TASK REQUIREMENTS:
What do the lines from the top of the data through the line with "The width and height of the screenshot is (739, 495)." say? Quote them exactly and include both ends.

==== INFORMATION GIVEN

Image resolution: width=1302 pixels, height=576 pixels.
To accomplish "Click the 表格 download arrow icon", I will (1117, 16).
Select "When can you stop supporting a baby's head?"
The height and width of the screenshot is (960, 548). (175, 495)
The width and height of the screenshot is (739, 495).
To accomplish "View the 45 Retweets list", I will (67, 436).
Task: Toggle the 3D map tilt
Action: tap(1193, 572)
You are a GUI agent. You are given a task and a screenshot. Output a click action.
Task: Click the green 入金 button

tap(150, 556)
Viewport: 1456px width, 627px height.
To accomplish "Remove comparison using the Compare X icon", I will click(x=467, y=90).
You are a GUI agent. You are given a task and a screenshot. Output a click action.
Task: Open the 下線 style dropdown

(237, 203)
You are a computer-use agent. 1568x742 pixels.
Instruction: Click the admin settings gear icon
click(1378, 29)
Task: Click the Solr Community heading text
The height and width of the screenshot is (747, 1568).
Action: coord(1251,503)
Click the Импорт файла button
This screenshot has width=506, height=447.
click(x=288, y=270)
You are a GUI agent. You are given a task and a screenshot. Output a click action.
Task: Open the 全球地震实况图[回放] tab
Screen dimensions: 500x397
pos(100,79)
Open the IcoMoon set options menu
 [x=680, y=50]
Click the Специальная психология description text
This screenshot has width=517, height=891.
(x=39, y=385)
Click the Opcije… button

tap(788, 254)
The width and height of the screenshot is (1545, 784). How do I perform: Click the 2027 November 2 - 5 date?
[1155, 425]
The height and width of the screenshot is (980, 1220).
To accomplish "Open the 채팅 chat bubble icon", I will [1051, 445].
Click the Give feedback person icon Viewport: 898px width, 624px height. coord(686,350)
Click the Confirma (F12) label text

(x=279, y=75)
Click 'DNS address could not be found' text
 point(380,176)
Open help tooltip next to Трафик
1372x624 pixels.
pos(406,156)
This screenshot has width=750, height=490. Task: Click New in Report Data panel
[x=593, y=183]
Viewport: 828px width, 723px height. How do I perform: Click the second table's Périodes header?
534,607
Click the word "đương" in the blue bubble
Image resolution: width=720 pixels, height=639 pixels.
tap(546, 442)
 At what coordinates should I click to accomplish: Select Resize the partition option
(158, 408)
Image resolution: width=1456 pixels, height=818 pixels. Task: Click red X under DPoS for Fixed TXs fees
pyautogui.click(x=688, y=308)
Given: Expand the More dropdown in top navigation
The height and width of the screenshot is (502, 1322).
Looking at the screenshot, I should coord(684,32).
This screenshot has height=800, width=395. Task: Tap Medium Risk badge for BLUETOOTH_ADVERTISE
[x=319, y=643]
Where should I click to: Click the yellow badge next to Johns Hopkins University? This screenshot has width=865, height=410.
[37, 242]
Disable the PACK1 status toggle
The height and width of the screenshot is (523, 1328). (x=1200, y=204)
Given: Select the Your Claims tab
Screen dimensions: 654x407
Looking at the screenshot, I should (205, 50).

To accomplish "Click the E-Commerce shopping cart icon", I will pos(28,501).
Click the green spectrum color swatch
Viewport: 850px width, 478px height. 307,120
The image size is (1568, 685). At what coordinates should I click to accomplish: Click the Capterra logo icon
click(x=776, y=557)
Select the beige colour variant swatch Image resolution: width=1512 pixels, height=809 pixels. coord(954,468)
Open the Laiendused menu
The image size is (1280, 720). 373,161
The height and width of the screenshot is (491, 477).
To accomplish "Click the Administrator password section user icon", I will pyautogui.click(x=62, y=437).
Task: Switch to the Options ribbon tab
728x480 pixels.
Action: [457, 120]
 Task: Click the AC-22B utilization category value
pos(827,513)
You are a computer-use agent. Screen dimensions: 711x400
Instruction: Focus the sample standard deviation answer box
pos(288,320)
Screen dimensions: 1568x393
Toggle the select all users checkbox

========

WRITTEN SOLUTION:
Image resolution: width=1302 pixels, height=576 pixels.
To accomplish "Click the 表格 download arrow icon", I will (1117, 16).
Select "When can you stop supporting a baby's head?"
The height and width of the screenshot is (960, 548). (175, 495)
The width and height of the screenshot is (739, 495).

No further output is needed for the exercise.